___ 原文節錄
關於train時發生的錯誤問題 #43

joe880923 · 2023-07-23T09:02:34Z

您好，當我執行train.py時，在dcls_arch.py的檔案發生錯誤訊息如下
File "/home/wu/DCLS/codes/config/DCLS/models/modules/dcls_arch.py", line 87, in forward
clear_features[:, i:i+1, :, :] = clear_feature_ch[:, :, ks:-ks, ks:-ks]

RuntimeError: expand(torch.cuda.FloatTensor{[64, 1, 64, 64, 2, 2]}, size=[64, 1, 64, 64]): the number of sizes provided (4) must be greater or equal to the number of dimensions in the tensor (6)

原始碼的部分是在這邊:

    class CLS(nn.Module):
    
        def __init__(self, nf, reduction=4):
    
            super().__init__()
    
            self.reduce_feature = nn.Conv2d(nf, nf//reduction, 1, 1, 0)
    
            self.grad_filter = nn.Sequential(
                nn.Conv2d(nf//reduction, nf//reduction, 3),
                nn.LeakyReLU(0.1, inplace=True),
                nn.Conv2d(nf//reduction, nf//reduction, 3),
                nn.LeakyReLU(0.1, inplace=True),
                nn.Conv2d(nf//reduction, nf//reduction, 3),
                nn.AdaptiveAvgPool2d((3, 3)),
                nn.Conv2d(nf//reduction, nf//reduction, 1),
            )
______
___ 所附資料
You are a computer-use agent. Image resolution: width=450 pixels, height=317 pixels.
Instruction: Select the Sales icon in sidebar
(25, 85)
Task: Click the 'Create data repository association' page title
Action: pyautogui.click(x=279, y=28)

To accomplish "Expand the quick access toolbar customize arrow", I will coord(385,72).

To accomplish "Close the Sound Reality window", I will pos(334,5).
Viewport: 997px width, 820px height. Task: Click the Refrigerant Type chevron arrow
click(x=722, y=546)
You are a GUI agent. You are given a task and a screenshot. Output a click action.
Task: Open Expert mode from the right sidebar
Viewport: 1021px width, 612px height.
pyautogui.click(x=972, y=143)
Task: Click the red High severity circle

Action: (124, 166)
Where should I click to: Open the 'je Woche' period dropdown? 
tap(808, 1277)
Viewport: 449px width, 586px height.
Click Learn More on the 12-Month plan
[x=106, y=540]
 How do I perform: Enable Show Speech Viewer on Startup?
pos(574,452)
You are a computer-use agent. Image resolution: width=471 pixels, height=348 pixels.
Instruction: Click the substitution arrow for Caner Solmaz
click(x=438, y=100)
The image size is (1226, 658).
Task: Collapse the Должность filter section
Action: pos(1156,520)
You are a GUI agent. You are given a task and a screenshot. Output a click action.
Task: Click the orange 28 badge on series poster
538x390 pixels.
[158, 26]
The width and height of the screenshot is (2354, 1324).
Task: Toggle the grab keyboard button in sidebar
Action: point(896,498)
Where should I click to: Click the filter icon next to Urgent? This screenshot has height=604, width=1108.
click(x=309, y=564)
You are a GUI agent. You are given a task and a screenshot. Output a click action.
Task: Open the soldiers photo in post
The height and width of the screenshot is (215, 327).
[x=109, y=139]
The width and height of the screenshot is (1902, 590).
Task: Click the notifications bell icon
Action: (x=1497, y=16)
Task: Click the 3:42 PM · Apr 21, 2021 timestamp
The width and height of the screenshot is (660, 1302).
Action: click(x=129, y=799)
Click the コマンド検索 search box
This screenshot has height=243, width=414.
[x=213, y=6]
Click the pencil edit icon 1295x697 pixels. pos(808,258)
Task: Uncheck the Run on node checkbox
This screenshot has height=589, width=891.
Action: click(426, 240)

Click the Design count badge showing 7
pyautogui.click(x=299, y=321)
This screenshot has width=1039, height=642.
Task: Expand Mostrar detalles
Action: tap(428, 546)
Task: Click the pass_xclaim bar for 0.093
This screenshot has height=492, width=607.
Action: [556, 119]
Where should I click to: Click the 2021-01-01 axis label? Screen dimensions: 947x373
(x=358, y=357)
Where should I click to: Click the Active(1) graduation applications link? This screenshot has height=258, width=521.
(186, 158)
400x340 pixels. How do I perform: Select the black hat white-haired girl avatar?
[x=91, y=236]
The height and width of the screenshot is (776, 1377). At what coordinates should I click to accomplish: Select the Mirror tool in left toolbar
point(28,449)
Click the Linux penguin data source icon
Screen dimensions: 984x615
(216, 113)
______
- 作業要求 -
將這則 train 錯誤討論串中從「關於train時發生的錯誤問題 #43」起到「the tensor (6)」止的那一段，一字不差地重新打出來。

- 以下作答 -
關於train時發生的錯誤問題 #43

joe880923 · 2023-07-23T09:02:34Z

您好，當我執行train.py時，在dcls_arch.py的檔案發生錯誤訊息如下
File "/home/wu/DCLS/codes/config/DCLS/models/modules/dcls_arch.py", line 87, in forward
clear_features[:, i:i+1, :, :] = clear_feature_ch[:, :, ks:-ks, ks:-ks]

RuntimeError: expand(torch.cuda.FloatTensor{[64, 1, 64, 64, 2, 2]}, size=[64, 1, 64, 64]): the number of sizes provided (4) must be greater or equal to the number of dimensions in the tensor (6)